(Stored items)
'''

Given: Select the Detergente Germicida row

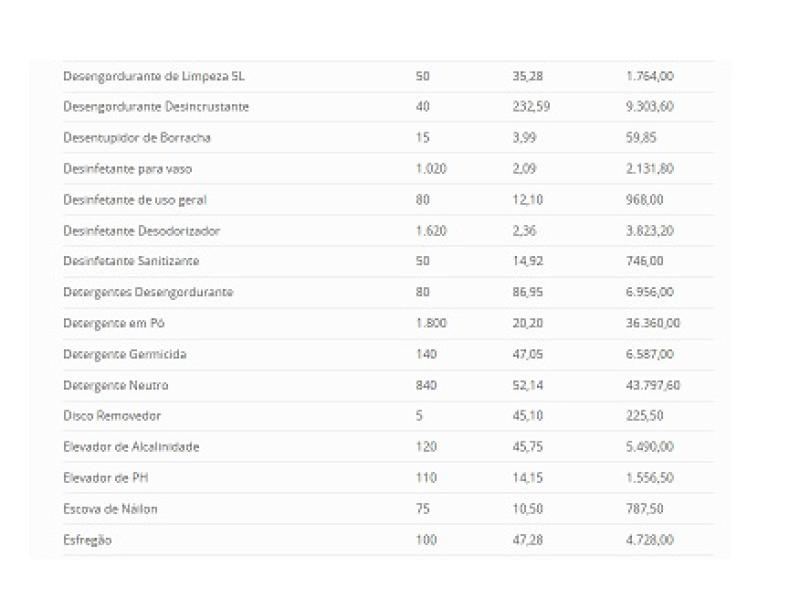Looking at the screenshot, I should pyautogui.click(x=125, y=354).
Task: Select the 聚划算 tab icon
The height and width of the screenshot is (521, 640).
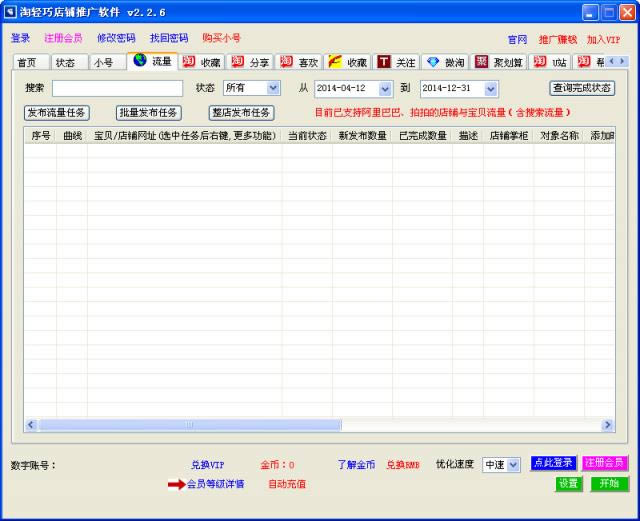Action: 482,62
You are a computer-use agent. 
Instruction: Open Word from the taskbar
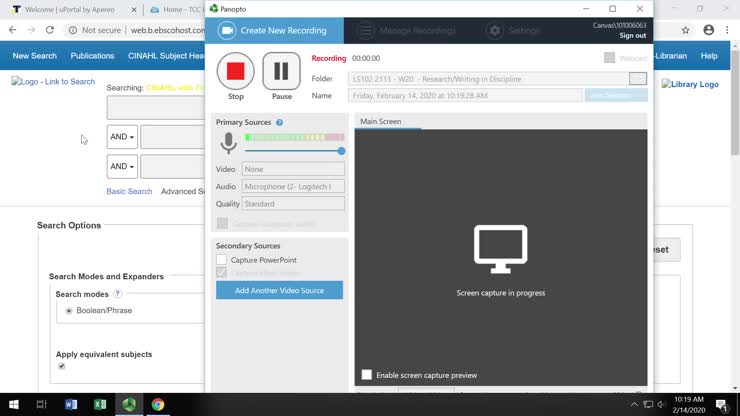(71, 405)
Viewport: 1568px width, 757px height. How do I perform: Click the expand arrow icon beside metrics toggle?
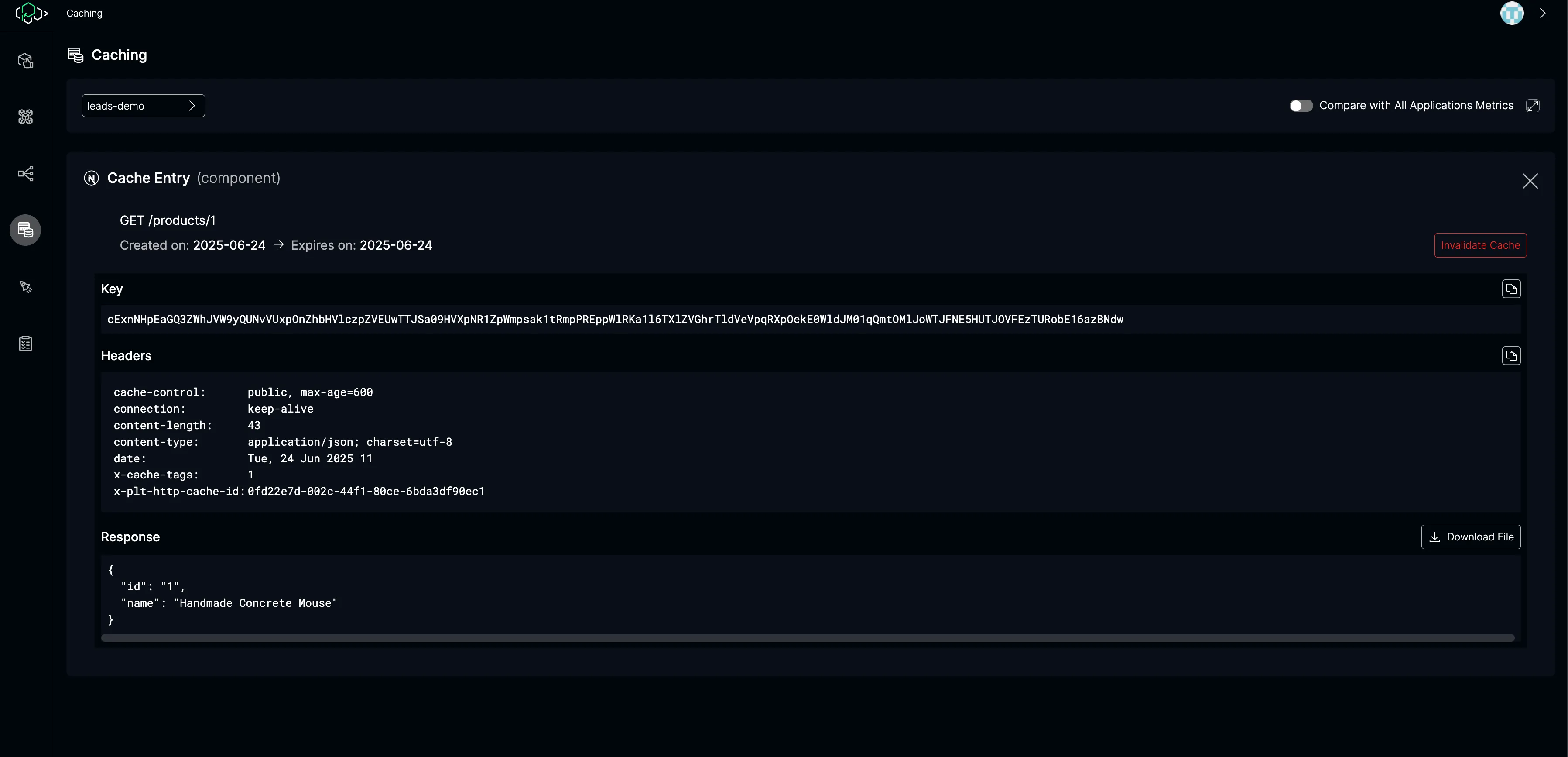[1533, 106]
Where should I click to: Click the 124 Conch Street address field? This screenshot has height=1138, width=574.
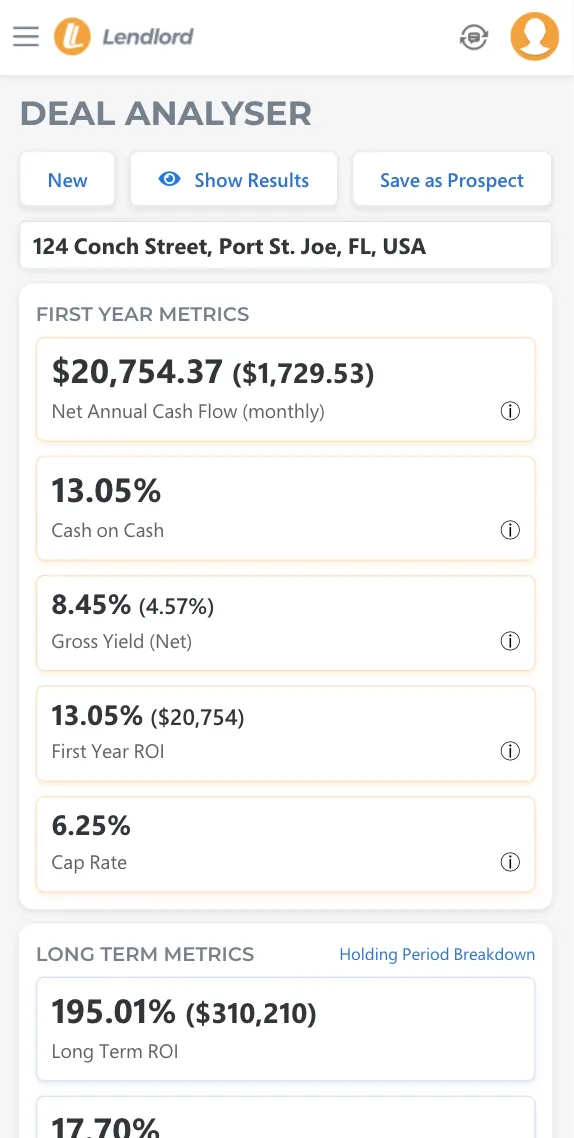coord(286,246)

'''

▶ [Exercise] All records above are to be printed exactly, minus the pictures they contain.

▶ [Result of the exercise]
Given: Select the Detergente Germicida row

Looking at the screenshot, I should pyautogui.click(x=125, y=354).
Task: Select the 聚划算 tab icon
The height and width of the screenshot is (521, 640).
Action: 482,62
You are a computer-use agent. 
Instruction: Open Word from the taskbar
(71, 405)
Viewport: 1568px width, 757px height. How do I perform: Click the expand arrow icon beside metrics toggle?
[1533, 106]
Where should I click to: Click the 124 Conch Street address field? This screenshot has height=1138, width=574.
coord(286,246)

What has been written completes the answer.